Kevin Batts' Weekly Court Report

TnCrimLaw

 

previous week's COURT REPORT

THE COURT REPORT

February 5-9, 2007

Kevin Batts

 

HIGHLIGHTS: Where the appellant was indicted for failing to register as a sexual offender, but convicted for failing to report, the indicted offense impermissibly varied from the proof at trial, and the conviction is reversed and dismissed - State v. Jamie Roskom. Elements of the crime of aggravated child neglect have not been established in State v. Vernita Freeman, where the proof shows the Appellant's acts of abuse produced the child's serious bodily injury, not the Appellant's acts of neglect. In State v. Gregory N. York, the Court of Criminal Appeals declines to impose the ten-year limitation contained in the DUI statute to the implied consent statute to bar the use of any prior DUI conviction more than ten years old.

 

EVIDENCE/INDICTMENT

State v. Jamie Roskom - M2006-00764-CCA-R3-CD (Bedford County)

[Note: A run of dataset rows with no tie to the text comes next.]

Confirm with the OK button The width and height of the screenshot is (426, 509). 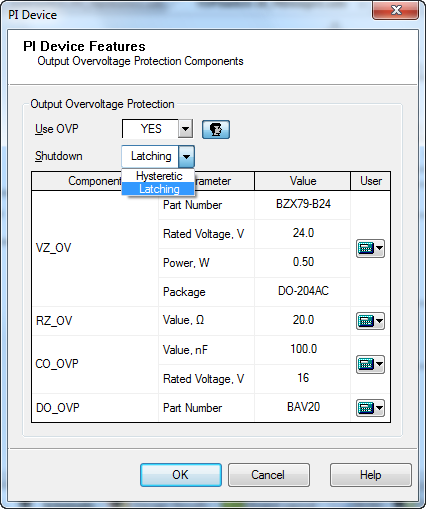point(181,475)
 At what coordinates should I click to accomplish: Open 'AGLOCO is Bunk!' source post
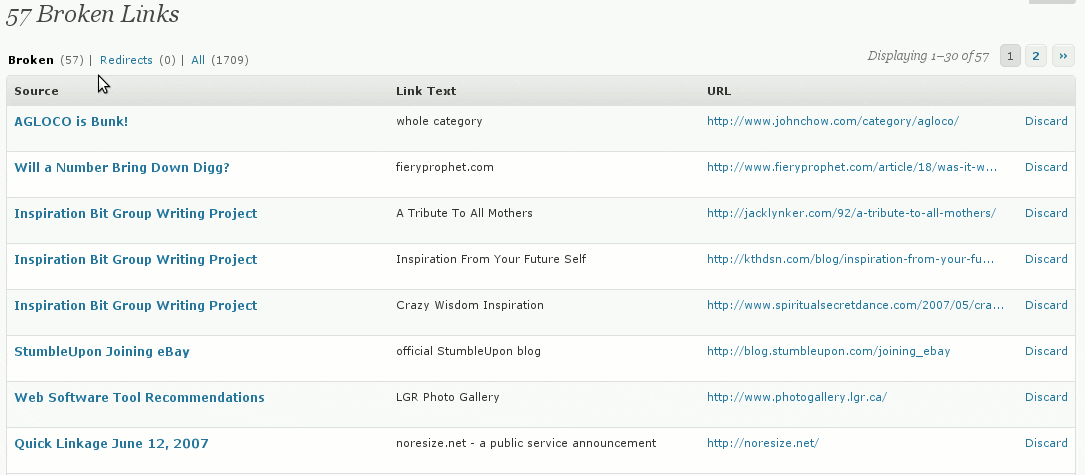(x=71, y=121)
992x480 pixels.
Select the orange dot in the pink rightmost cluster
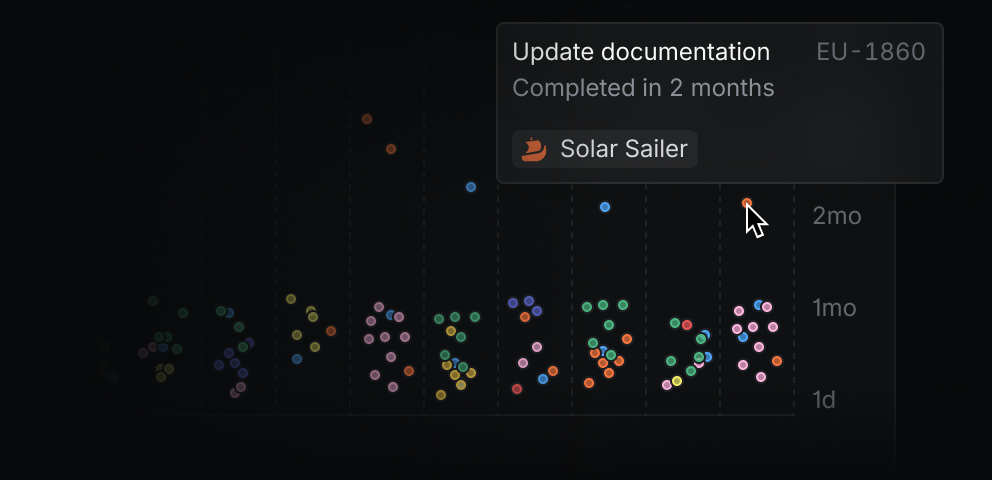pos(777,361)
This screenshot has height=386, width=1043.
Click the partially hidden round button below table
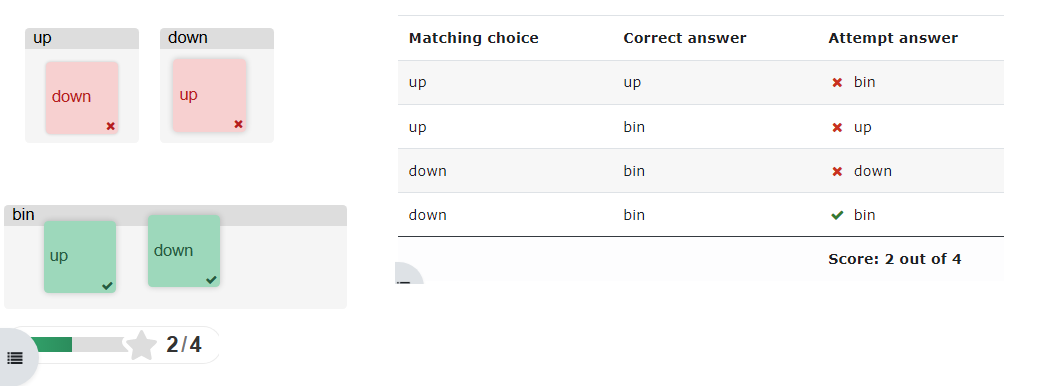408,274
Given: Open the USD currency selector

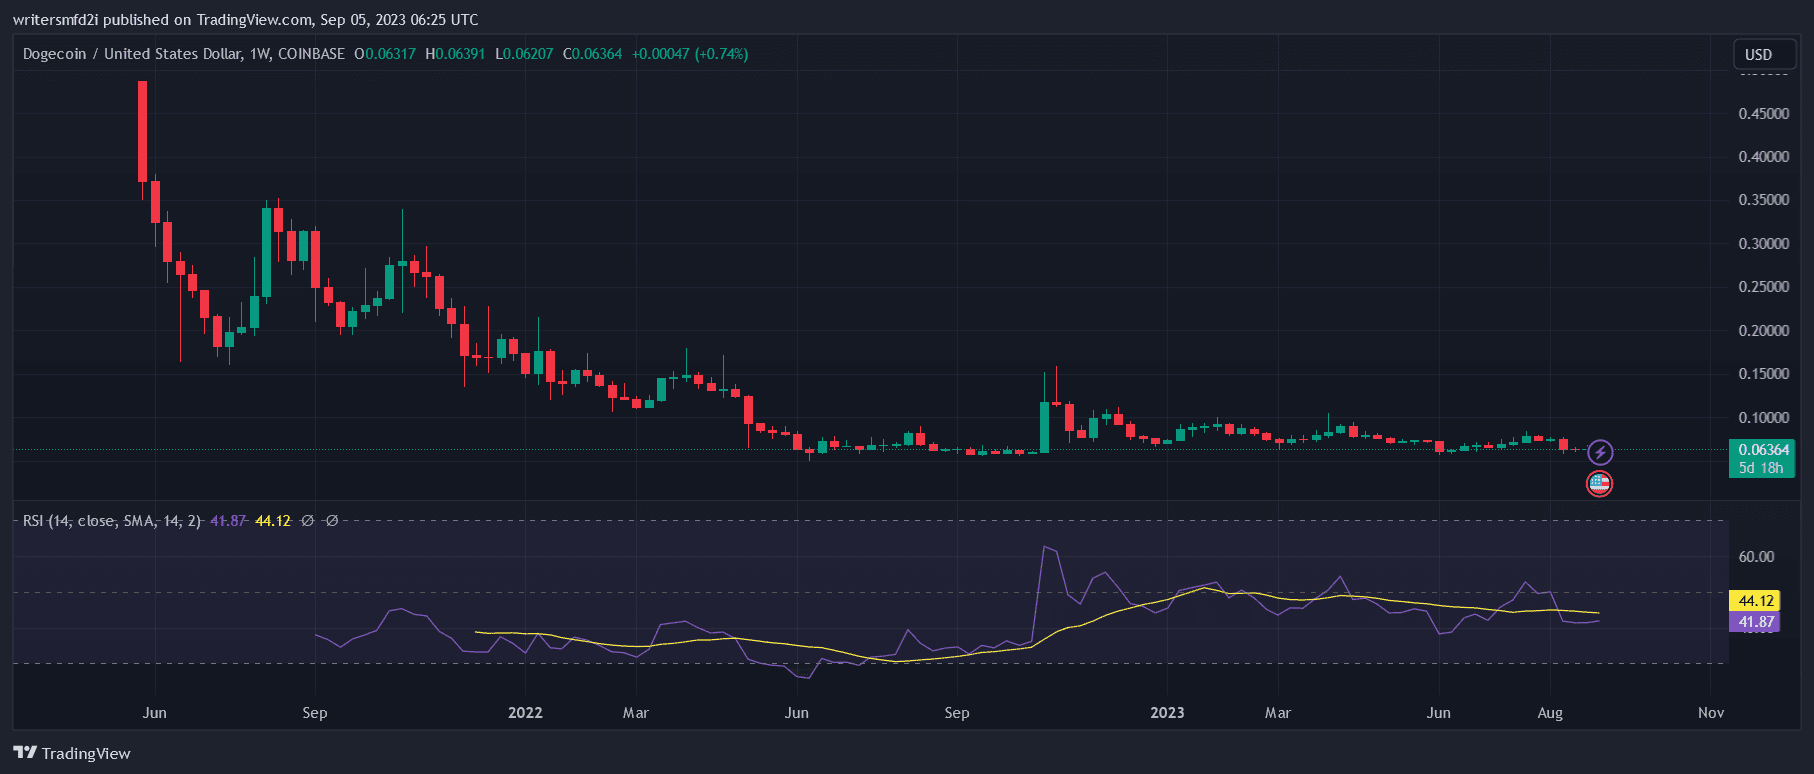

Appellant was convicted of violating the Sexual Offender Registration, Verification, and Tracking Act of 2004. On appeal, he argues that he was indicted for failing to "register" as a sexual offender, a violation of section 208 of the Act; however, he was convicted of failing to "report," a violation of section 204. As such, Appellant asserts that he was not given notice of the crime for which he was convicted, and there is "no proof that he committed the offense for which he was indicted." CCA concludes that the indicted offense of failing to "register" impermissibly varied from the proof at trial, which established the separate offense of failing to "report." Accordingly, Appellant's conviction for violation of the "sex offender registration act" is reversed and dismissed.

CONFESSION/EVIDENCE
State v. Vernita Freeman - W2005-02904-CCA-R3-CD (Shelby County)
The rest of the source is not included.